しかし、私が働いていた会社が事業廃止により私は離職する羽目に。
大好きだった会社、大好きだった仕事、その時はショックでした。
離職票をもらい、失業保険を頂きながら、毎日ハローワークに通い仕事を探しました。
そして、やっと、長かったアルバイト生活から脱し、26才で、電気工事、情報通信設備業の会社に就職しました。
今まで働いてきた仕事とは全く違う分野の職種だったので、入りたての頃は、職場の方に、「ど素人?」など言われ凹んでしまったり、右も左も解らず飛び込んだ世界、当然ですが、足手まとい、使えねぇなぁ~みたいな冷ややかな目、もう必死で覚えようと、とにかく、「仕事は見て覚えるもの」と、仕事中、常に教えてもらった事はメモに取り、自分からも積極的に、「教えてください」と、もう、本当に必死でした。

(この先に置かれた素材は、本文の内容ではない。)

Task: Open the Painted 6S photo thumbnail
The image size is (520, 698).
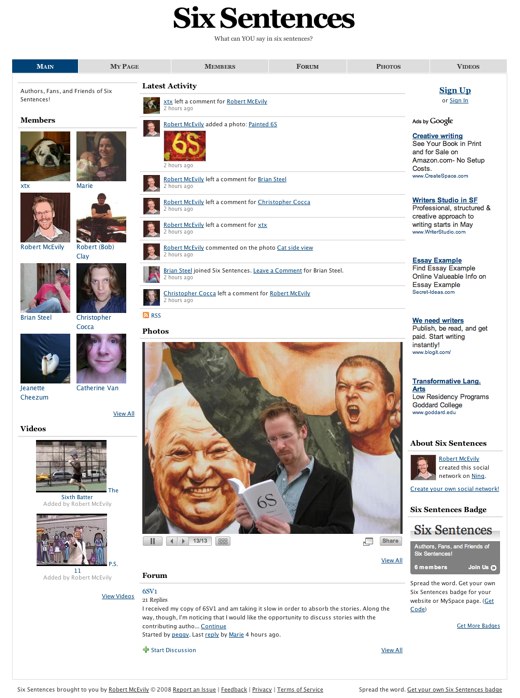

数か月して、やっと徐々に慣れてきて、「お前」って呼ばれていたのがやっと自分の名前で呼んでもらえる様になり、少しずつ認めてもらえる様になったのです。
そうしたら自然と、仕事も任せられる様になり、職場の人たちとのコミュニケーションも図れる様にもなりました。

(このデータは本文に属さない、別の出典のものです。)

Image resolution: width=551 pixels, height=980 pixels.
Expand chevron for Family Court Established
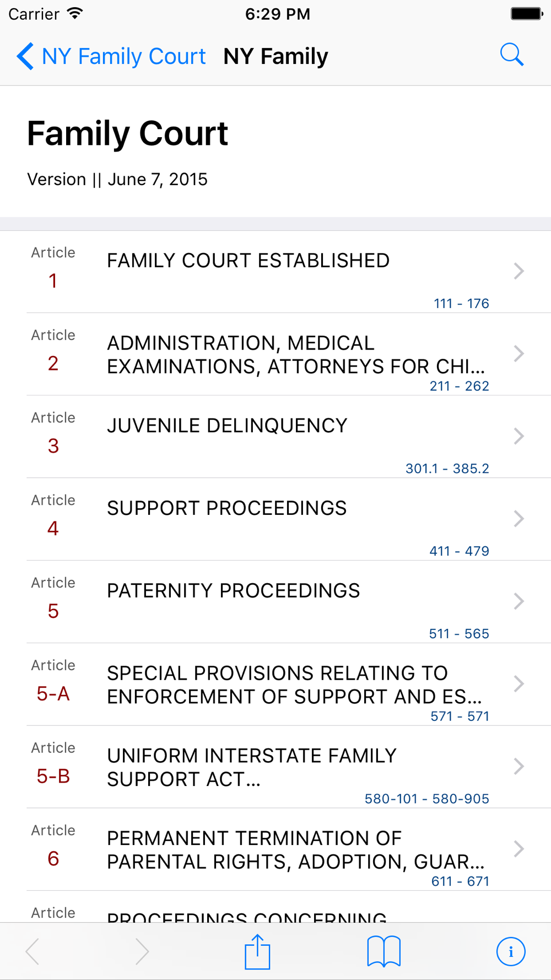click(518, 271)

でも、ガテン系の仕事だっただけにハード、体力がものをいう。
朝早くから、夜遅くまで、毎日毎日身体はクタクタ、仕事が終わり、帰宅する度に、疲れた・・・しか出てこない、そんな日々でした。
帰宅しても、仕事で教わった事は忘れない様にと、復習作業などしておりました。
そんな姿を見ていた彼女は、精神面でも、体力面でも心配してくれていていました。
でも、働かない事には生活出来ないので、いくらしんどくても辛くても無理してでも行っていました。
彼女も彼女で仕事を頑張っていたので、私は弱音を吐いたりしてしまった事もありましたが、自分が頑張る事で彼女も安心するという気持ちも解っていたので、それが頑張れる源でもありました。

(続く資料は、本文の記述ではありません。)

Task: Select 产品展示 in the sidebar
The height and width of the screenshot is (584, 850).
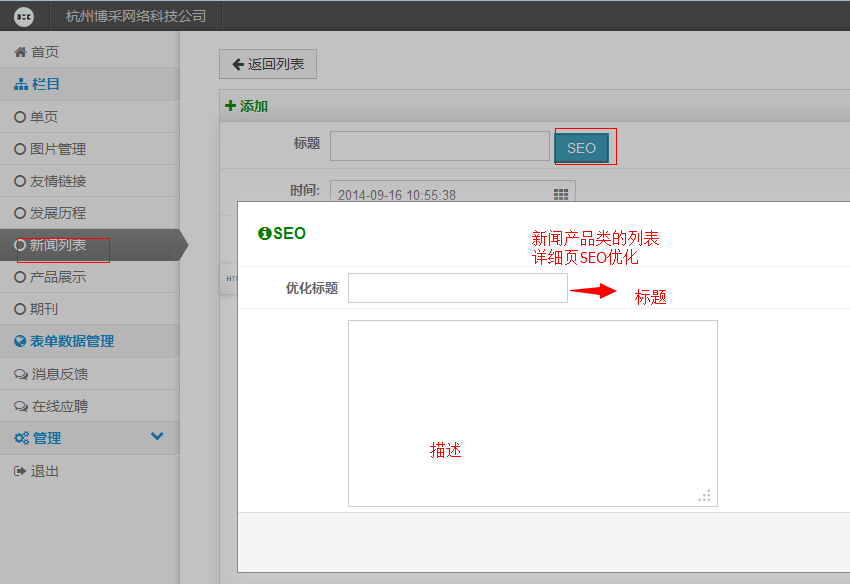Action: click(x=57, y=277)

仕事の波にもうまく乗っていた矢先だったのですが、彼女との生活の中で、結婚しようかと話しになり、このまま結婚するか?どうするか話し合い、彼女は、結婚を考えているなら両親のいる実家の近くで暮らしたいと・・・
彼女も前々から、もし結婚を前提となれば、両親から、実家の近くで暮らして欲しいと、娘は近くにいて欲しいと言われていたそうです。
私も、今の仕事がとりあえず落ち着いている事、今の生活のままで結婚してもいいんじゃないかと、悩みに考えました。
結果、私も本気で結婚を考えていたので、彼女の意思を尊重して、今の仕事を辞め、東京から出る決断をしました。
勿論、自分の両親にも相談しま。
はじめは、そんなに結婚自体急ぐものでもないし、よく考えた方がいいというな、心配の中に半ば反対意見な事も言われました。
でも、最終的に決めるのは自分自身で、もうその時点で迷いはなかったです。
私は退職し、東京を離れる準備を始めました。
ただ、不安だったのは、移り住んで仕事が直ぐに見つかるか、それが不安でした。
お互いの両親が顔合わせ挨拶を済ませ、彼女の実家近くに居住、新たな同棲生活が始まりました。
今思うと、結婚しようの話しから移り住むまで、とんとん拍子だった気がします。
新たな暮らしが始まり、先ずは私はまた失業保険を頂きながら仕事探しからスタートしました。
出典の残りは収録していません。